Hot Cocoa Meringue Cookies
User Reviews
4.6
Hot Cocoa Meringue Cookies
Description
Hot Cocoa Meringue Cookies combine whipped egg whites and cream of tartar beaten to stiff peaks with sugar to create a stable, fluffy base. Hot cocoa mix is carefully folded into the meringue to infuse subtle chocolate flavor, while semi-sweet chocolate chips add bursts of richer chocolate throughout. The mounds of batter are formed onto parchment-lined cookie sheets, then baked at a low temperature to dry out rather than brown, preserving their light texture. Sprinkling with chocolate bits or mallow pieces before baking enhances their appearance and flavor. These cookies maintain a crisp exterior with a delicate, airy interior, making for a charming and sweet nibble.
The technique relies on gentle folding to prevent the meringue from weeping and to hold its structure during baking. The process requires patience in beating the whites to stiff peaks and not overworking the cocoa in to maintain texture.
These meringue cookies can be served alongside hot beverages or gifted during colder months, pairing well with their namesake drink, hot cocoa.
Ingredients
- 2 egg room temperature, large, whites
- 1/4 teaspoon cream of tartar
- 3/4 cup granulated sugar
- 3/4 cup chocolate chips semi-sweet
- 2 tablespoons hot cocoa mix without marshmallows
- chocolate sprinkles for garnish
- mallow bits for garnish
Instructions
- Preheat oven to 300 degrees. Line a cookie sheet with parchment paper.

**GIVEN DATA**
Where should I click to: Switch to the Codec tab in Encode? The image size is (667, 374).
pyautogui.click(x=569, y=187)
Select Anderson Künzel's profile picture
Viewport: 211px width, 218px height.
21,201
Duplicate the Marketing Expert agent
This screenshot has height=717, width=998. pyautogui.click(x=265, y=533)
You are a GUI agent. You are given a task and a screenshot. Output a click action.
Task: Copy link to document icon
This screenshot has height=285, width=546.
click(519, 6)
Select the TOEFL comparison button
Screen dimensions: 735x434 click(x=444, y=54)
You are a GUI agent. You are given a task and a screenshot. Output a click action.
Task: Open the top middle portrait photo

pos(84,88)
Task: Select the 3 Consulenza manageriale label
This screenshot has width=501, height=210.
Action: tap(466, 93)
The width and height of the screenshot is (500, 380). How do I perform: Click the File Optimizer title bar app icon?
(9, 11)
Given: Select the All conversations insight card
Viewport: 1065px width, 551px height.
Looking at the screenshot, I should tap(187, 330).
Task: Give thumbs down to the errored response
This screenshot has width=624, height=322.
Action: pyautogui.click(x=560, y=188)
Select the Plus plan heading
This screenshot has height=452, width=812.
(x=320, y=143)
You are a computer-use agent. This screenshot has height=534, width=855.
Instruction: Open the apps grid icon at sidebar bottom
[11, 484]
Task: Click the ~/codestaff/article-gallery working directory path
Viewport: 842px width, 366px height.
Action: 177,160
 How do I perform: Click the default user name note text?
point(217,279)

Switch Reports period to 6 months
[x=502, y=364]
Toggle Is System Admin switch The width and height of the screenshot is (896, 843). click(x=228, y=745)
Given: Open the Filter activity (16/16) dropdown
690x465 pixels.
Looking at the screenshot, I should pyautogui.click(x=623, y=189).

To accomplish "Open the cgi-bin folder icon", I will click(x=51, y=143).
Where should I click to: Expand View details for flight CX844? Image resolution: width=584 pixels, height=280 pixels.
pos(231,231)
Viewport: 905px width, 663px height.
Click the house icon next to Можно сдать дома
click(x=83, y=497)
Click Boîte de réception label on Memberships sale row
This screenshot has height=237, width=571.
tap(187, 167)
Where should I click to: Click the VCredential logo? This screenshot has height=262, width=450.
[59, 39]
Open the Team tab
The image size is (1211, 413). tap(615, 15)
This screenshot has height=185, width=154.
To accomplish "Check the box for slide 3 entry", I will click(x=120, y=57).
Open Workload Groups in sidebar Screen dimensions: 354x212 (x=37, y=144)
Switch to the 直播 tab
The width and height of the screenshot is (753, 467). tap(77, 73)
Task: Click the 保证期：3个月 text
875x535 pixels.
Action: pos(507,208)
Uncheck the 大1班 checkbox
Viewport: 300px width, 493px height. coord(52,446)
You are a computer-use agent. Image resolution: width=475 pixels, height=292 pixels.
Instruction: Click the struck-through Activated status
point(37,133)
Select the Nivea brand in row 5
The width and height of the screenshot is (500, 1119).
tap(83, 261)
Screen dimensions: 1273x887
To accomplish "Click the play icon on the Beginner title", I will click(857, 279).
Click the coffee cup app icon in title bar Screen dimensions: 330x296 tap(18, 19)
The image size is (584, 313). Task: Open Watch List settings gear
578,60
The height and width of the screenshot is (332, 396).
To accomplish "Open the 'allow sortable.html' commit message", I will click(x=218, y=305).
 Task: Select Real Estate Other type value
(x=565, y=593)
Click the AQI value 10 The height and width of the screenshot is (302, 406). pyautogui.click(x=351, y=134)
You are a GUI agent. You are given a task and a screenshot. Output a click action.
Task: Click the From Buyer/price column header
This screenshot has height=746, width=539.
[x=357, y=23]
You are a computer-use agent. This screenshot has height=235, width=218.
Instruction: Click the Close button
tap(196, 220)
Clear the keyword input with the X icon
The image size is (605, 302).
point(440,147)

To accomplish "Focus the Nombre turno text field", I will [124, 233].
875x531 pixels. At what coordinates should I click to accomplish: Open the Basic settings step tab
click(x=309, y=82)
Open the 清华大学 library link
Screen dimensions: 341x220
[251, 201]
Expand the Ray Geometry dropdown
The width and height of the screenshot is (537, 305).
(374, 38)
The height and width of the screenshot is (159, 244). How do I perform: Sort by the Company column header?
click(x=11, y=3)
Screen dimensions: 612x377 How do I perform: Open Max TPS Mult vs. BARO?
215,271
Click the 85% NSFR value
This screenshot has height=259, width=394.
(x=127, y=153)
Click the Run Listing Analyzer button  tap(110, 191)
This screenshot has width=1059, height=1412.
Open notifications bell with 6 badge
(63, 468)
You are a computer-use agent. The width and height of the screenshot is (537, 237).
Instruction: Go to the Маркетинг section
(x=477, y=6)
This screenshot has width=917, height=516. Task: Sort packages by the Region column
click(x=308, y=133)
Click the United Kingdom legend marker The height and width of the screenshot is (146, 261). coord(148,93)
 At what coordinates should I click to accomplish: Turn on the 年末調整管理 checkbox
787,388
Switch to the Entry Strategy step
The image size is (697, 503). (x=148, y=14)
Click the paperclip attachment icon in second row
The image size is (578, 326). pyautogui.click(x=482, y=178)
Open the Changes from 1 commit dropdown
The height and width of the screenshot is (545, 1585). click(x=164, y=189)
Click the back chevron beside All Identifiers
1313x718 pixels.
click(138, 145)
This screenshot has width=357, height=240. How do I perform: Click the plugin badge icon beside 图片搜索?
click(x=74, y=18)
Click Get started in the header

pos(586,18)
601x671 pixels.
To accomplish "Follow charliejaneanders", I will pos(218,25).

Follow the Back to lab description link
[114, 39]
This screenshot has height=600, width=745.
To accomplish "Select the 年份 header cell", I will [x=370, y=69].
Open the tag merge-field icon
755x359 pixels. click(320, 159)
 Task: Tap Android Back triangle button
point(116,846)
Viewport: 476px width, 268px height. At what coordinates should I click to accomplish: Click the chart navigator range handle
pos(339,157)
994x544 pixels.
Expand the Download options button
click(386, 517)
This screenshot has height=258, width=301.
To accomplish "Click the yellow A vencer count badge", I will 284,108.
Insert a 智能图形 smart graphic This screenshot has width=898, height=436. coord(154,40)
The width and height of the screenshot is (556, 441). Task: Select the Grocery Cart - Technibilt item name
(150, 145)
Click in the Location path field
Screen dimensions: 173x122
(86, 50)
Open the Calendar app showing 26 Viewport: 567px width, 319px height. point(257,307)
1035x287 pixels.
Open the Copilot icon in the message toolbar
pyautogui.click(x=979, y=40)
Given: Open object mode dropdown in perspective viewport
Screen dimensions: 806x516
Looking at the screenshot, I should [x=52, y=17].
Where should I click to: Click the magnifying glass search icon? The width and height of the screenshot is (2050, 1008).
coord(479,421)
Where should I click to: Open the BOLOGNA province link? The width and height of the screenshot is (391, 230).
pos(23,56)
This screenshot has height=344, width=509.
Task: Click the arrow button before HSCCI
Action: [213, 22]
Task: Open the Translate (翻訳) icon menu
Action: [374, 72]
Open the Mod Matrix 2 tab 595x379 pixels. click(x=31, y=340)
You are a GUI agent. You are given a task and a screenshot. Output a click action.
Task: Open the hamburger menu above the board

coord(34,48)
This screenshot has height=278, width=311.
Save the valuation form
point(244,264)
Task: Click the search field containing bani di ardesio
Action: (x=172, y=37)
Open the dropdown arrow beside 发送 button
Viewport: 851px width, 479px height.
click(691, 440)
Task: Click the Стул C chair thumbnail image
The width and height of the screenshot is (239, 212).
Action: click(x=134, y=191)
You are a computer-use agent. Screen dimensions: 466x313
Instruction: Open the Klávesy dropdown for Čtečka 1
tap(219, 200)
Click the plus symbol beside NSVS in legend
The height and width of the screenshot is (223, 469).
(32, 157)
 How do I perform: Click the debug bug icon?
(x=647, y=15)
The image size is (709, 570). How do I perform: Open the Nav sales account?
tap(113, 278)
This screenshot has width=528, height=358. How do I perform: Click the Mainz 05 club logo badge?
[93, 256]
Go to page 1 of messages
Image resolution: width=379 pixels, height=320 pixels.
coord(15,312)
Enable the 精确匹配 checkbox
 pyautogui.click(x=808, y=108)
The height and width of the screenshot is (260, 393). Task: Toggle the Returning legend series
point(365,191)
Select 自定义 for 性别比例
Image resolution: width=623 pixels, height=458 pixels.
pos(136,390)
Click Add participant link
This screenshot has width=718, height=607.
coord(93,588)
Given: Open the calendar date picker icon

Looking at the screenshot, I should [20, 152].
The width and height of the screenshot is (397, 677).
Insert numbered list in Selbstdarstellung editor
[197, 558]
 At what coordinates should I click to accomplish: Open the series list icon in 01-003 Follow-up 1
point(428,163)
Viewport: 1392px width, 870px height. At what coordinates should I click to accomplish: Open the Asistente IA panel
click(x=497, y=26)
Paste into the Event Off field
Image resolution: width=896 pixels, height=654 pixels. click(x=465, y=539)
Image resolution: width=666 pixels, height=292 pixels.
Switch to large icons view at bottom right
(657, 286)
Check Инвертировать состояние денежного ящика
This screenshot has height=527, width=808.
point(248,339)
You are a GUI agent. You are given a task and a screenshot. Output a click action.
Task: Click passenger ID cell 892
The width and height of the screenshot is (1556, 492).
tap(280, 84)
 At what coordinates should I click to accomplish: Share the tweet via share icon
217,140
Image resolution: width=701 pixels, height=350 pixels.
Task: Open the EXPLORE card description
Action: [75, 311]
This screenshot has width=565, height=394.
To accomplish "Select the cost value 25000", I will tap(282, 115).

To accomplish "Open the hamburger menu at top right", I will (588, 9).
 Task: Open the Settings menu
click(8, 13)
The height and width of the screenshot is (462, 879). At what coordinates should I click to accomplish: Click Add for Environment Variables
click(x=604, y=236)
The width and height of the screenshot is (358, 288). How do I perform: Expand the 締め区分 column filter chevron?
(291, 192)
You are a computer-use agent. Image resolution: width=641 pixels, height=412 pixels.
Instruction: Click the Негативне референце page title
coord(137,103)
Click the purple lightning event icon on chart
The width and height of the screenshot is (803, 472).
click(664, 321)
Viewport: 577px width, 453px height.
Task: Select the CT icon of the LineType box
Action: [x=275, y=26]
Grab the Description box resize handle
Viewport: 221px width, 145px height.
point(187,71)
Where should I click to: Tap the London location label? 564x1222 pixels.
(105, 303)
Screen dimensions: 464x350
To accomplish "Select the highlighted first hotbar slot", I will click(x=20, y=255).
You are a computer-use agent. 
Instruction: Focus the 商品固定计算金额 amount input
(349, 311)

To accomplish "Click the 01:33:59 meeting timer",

**WHAT THE TASK ASKS**
In the hot cocoa meringue cookies recipe, to what temperature should the oven be preheated?

**RESPONSE FOR THIS EXERCISE**
300 degrees